== Extracted entries ==

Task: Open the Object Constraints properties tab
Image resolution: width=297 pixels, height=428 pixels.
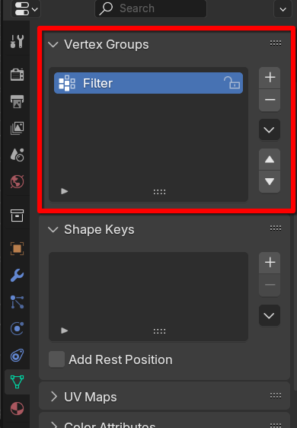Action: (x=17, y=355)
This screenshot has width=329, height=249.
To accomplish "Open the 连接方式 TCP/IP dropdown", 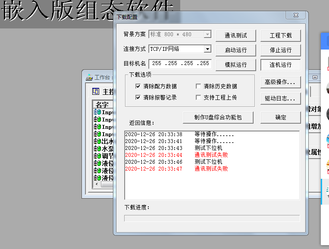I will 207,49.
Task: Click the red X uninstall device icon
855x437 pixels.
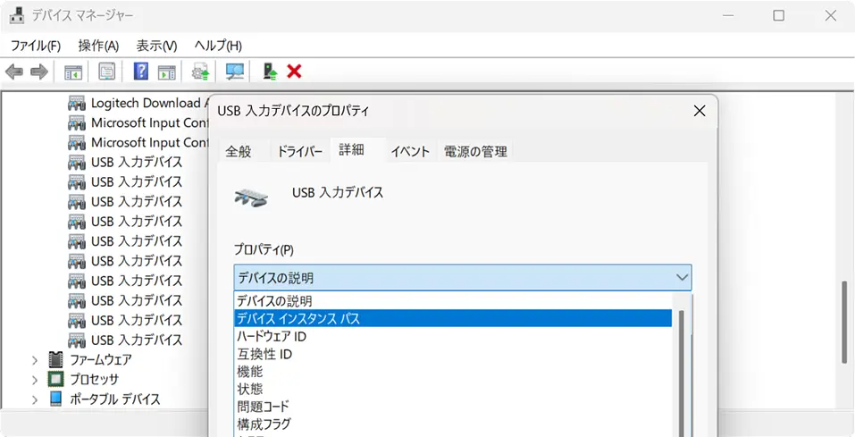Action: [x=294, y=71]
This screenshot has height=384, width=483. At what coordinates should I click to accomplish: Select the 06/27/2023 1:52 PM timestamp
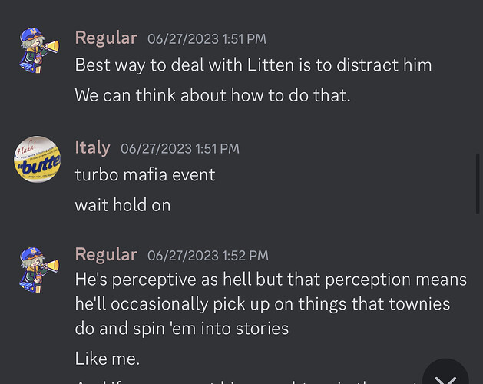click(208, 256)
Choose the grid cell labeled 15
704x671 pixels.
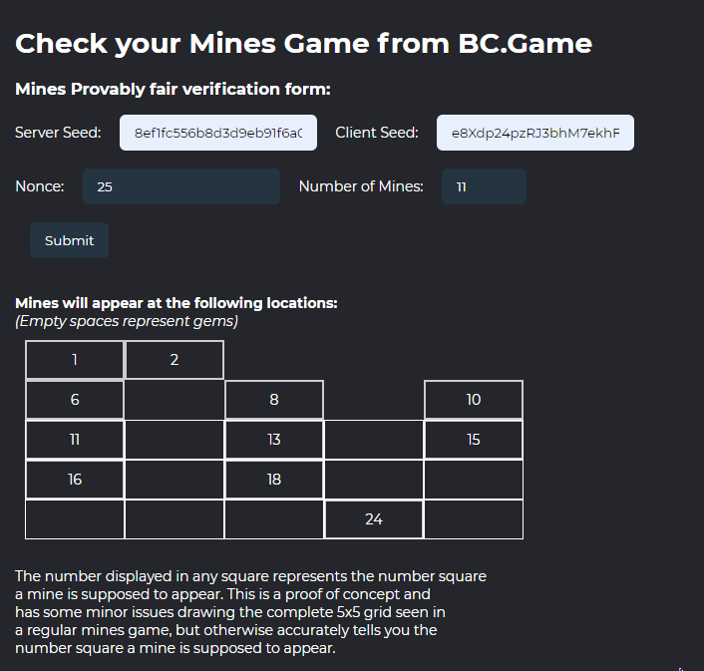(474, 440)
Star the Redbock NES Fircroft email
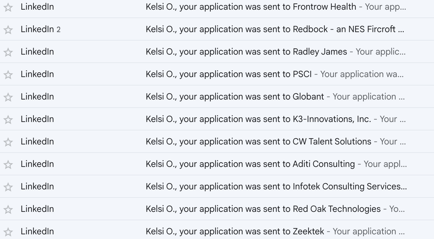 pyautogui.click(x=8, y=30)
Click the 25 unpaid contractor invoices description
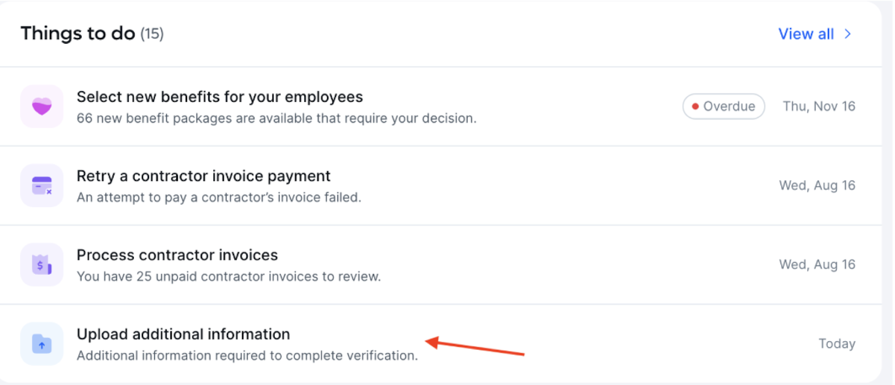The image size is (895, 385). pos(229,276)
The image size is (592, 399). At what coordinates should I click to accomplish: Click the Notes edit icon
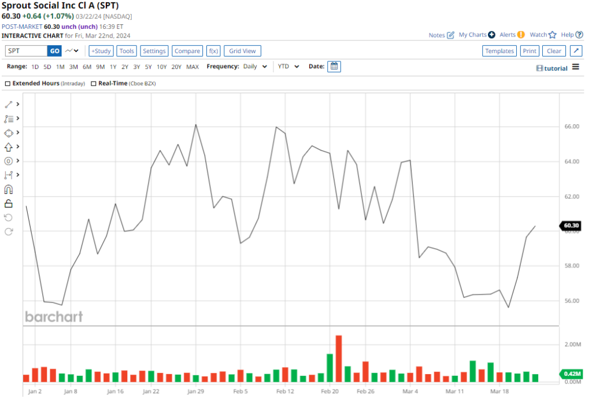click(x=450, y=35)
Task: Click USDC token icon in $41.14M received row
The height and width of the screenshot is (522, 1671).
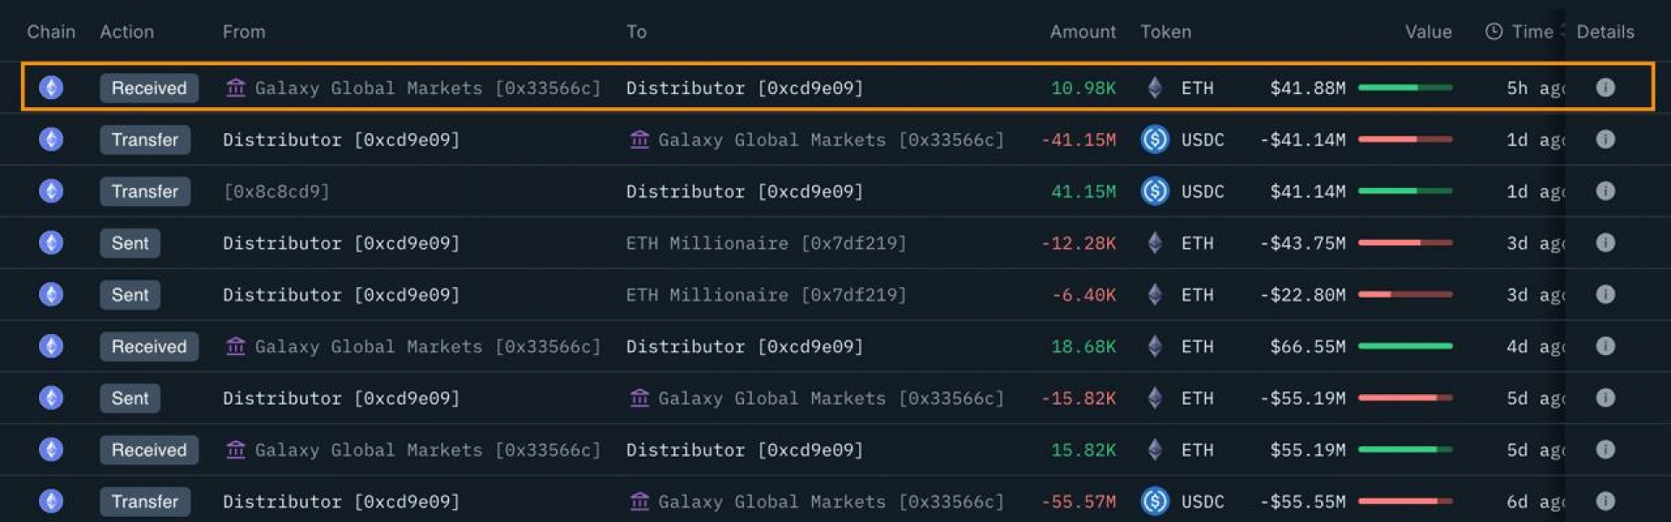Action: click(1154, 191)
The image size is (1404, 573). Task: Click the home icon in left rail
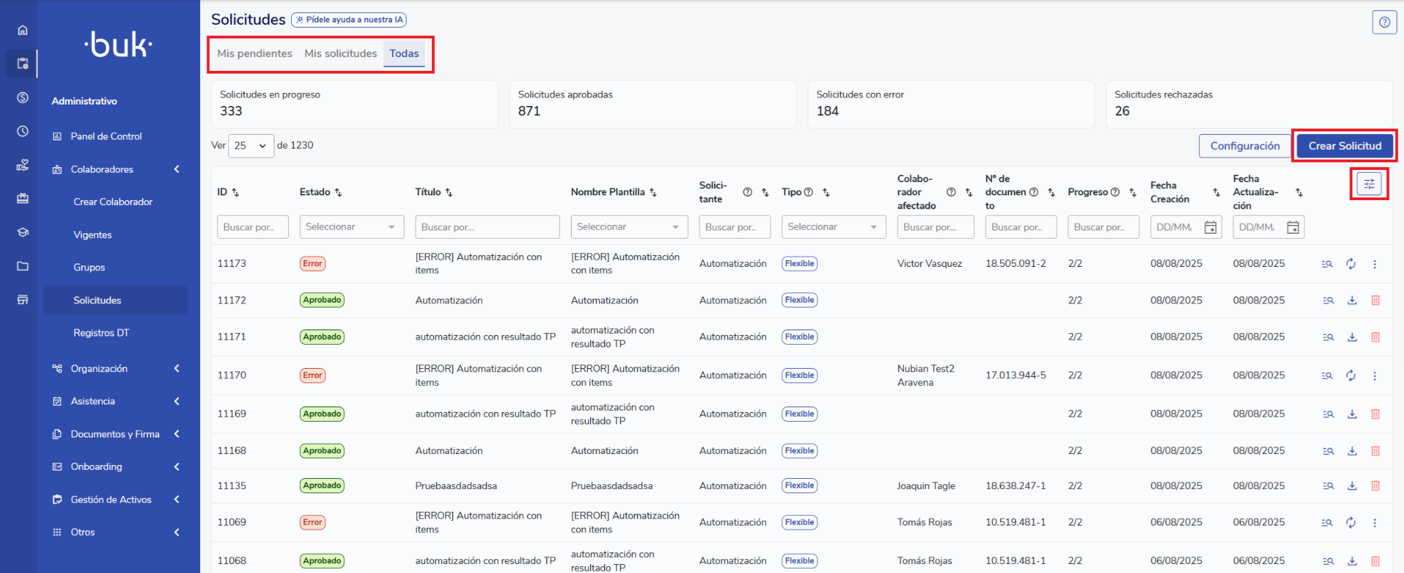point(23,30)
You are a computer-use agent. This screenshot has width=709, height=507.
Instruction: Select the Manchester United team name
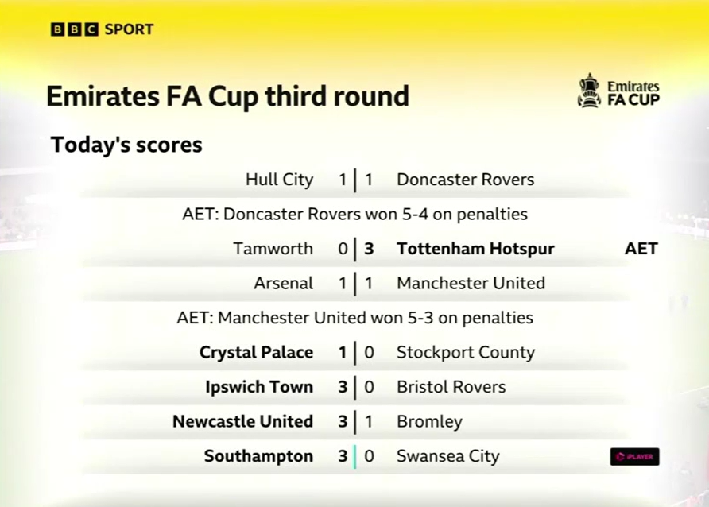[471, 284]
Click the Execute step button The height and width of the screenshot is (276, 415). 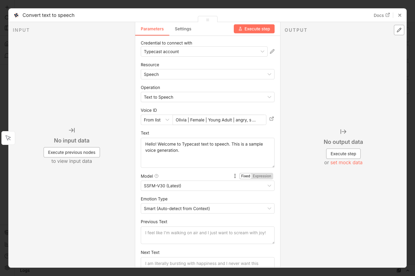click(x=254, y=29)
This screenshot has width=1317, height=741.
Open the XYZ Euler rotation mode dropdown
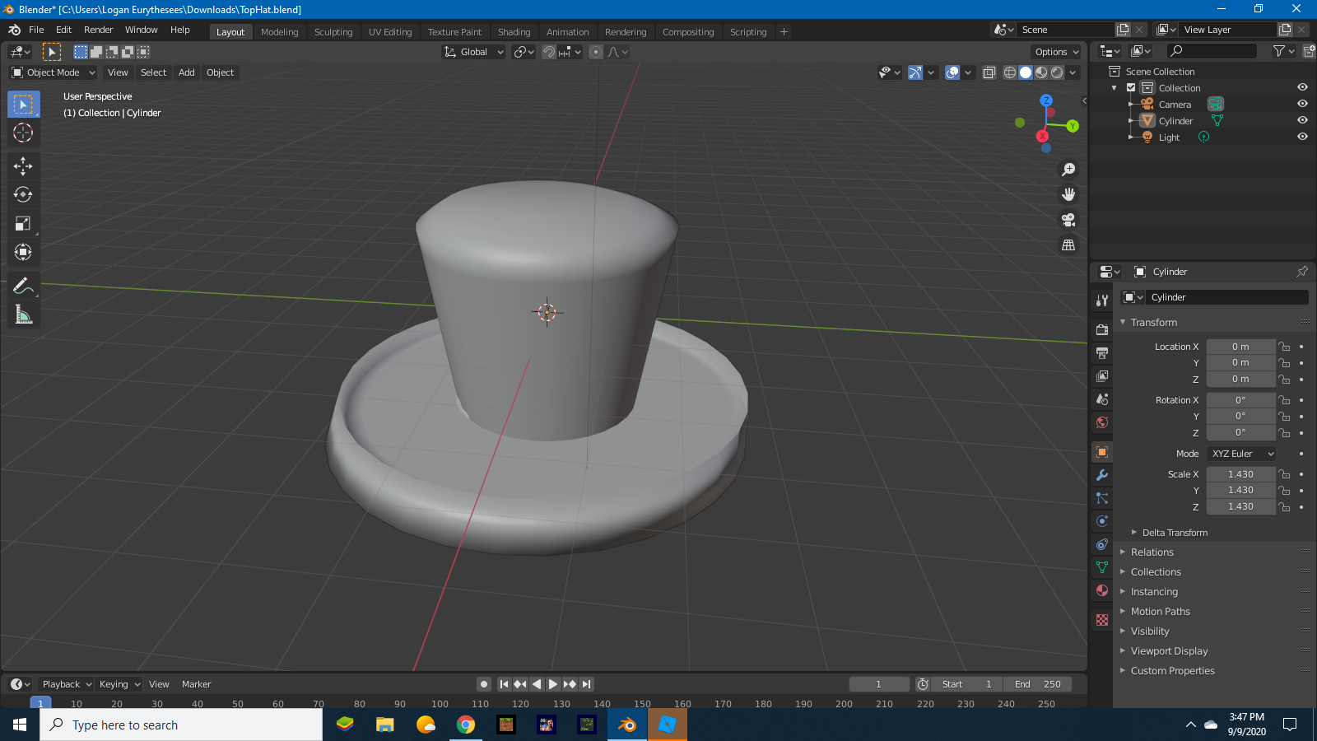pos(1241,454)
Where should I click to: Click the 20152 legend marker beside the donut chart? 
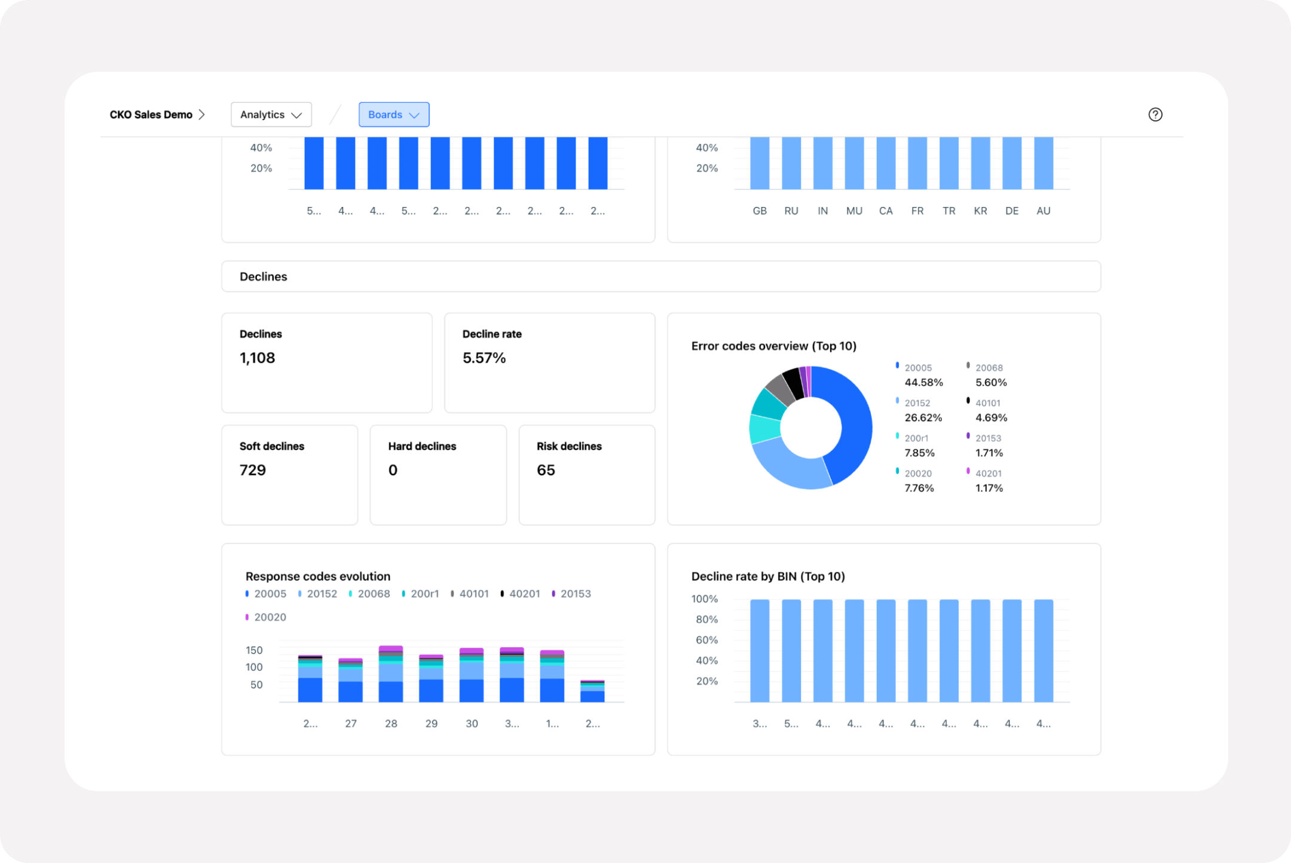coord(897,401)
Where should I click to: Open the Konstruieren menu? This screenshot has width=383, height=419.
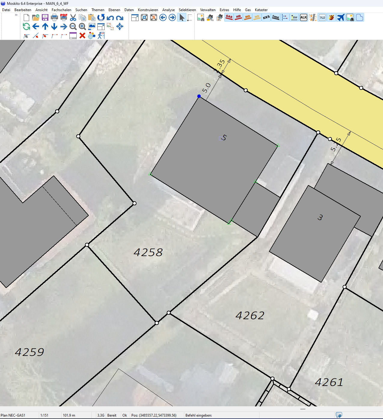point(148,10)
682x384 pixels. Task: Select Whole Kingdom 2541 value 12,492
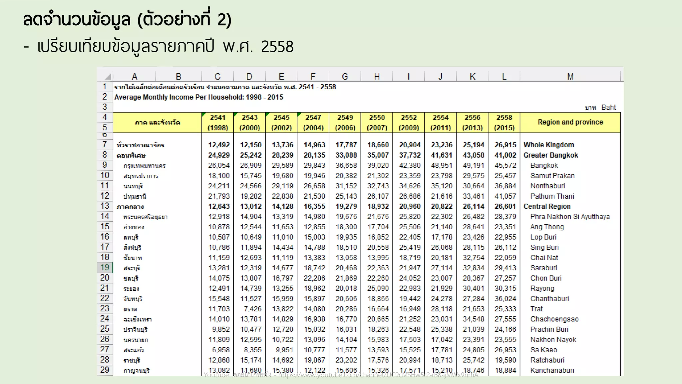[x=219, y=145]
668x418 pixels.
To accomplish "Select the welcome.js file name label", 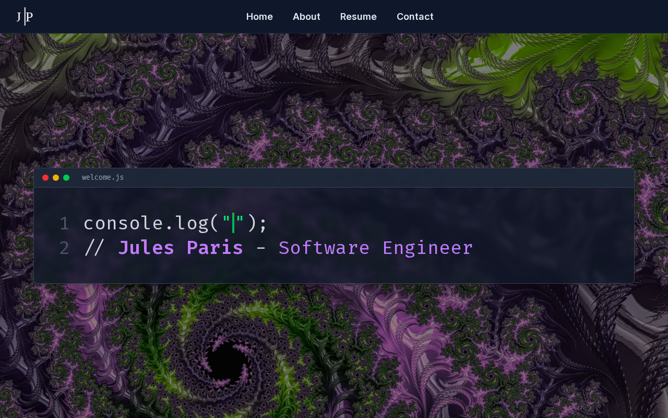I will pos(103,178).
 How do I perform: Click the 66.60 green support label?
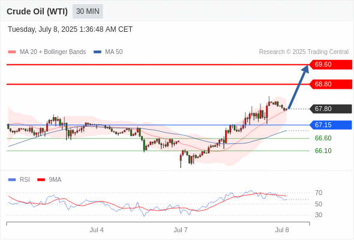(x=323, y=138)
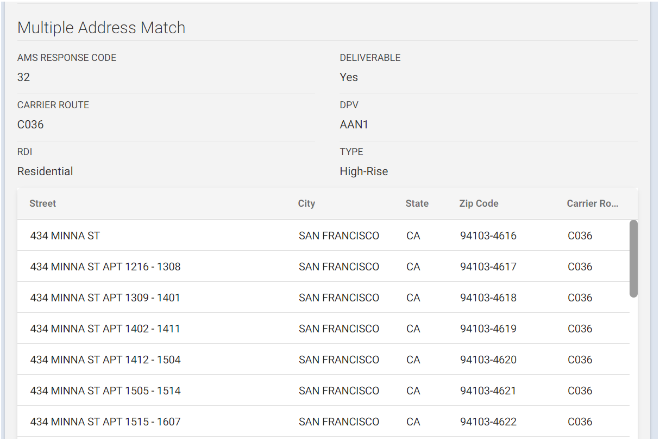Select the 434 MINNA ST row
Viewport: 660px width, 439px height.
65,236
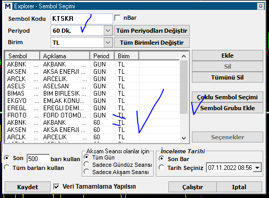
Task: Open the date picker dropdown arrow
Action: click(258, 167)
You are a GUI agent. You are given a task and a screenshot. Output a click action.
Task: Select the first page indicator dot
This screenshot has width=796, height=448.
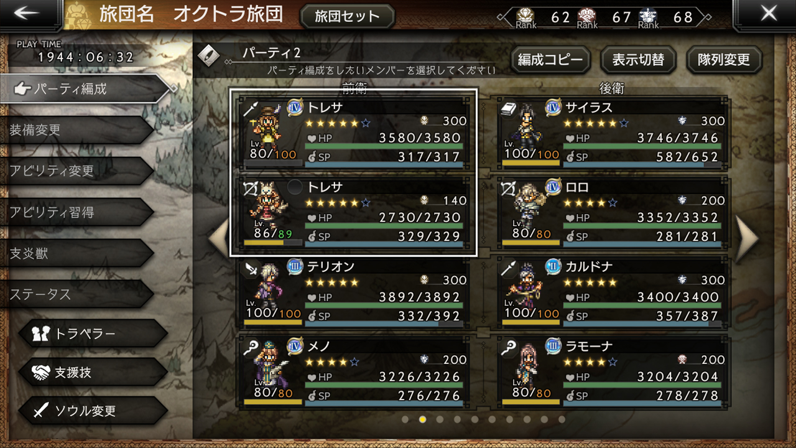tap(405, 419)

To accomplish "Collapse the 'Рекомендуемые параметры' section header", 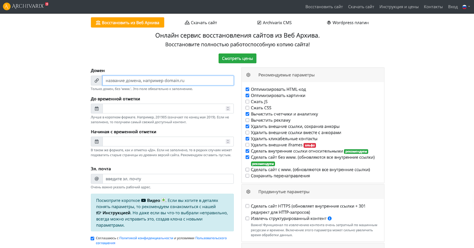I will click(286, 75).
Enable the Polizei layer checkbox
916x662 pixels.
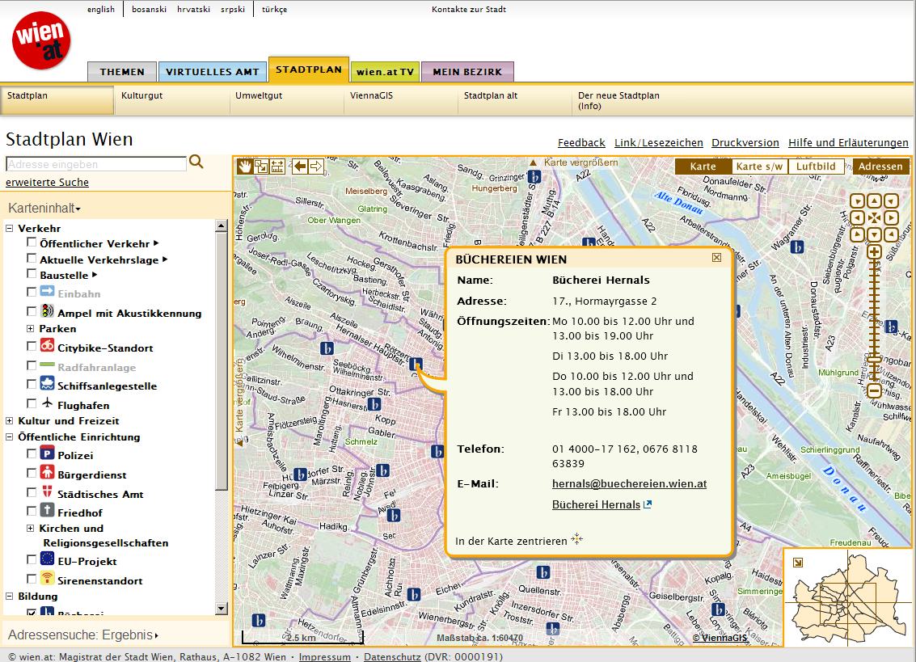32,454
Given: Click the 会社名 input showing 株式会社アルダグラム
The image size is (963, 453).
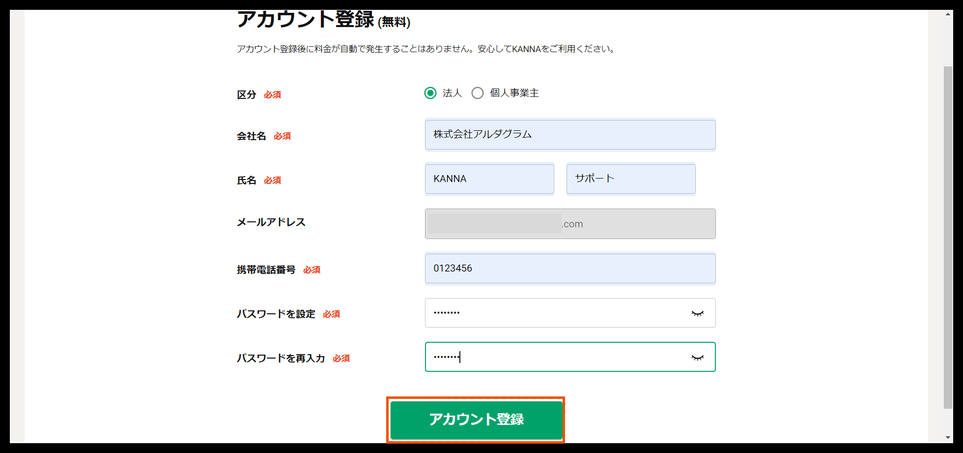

===

Which lines in the data above contain the word "what"? Gather every one of them, copied out in full.

This screenshot has height=384, width=483. At what coordinates should I click to accomplish: Select the 06/27/2023 1:52 PM timestamp
The image size is (592, 399). At what coordinates should I click to accomplish: Click the Notes edit icon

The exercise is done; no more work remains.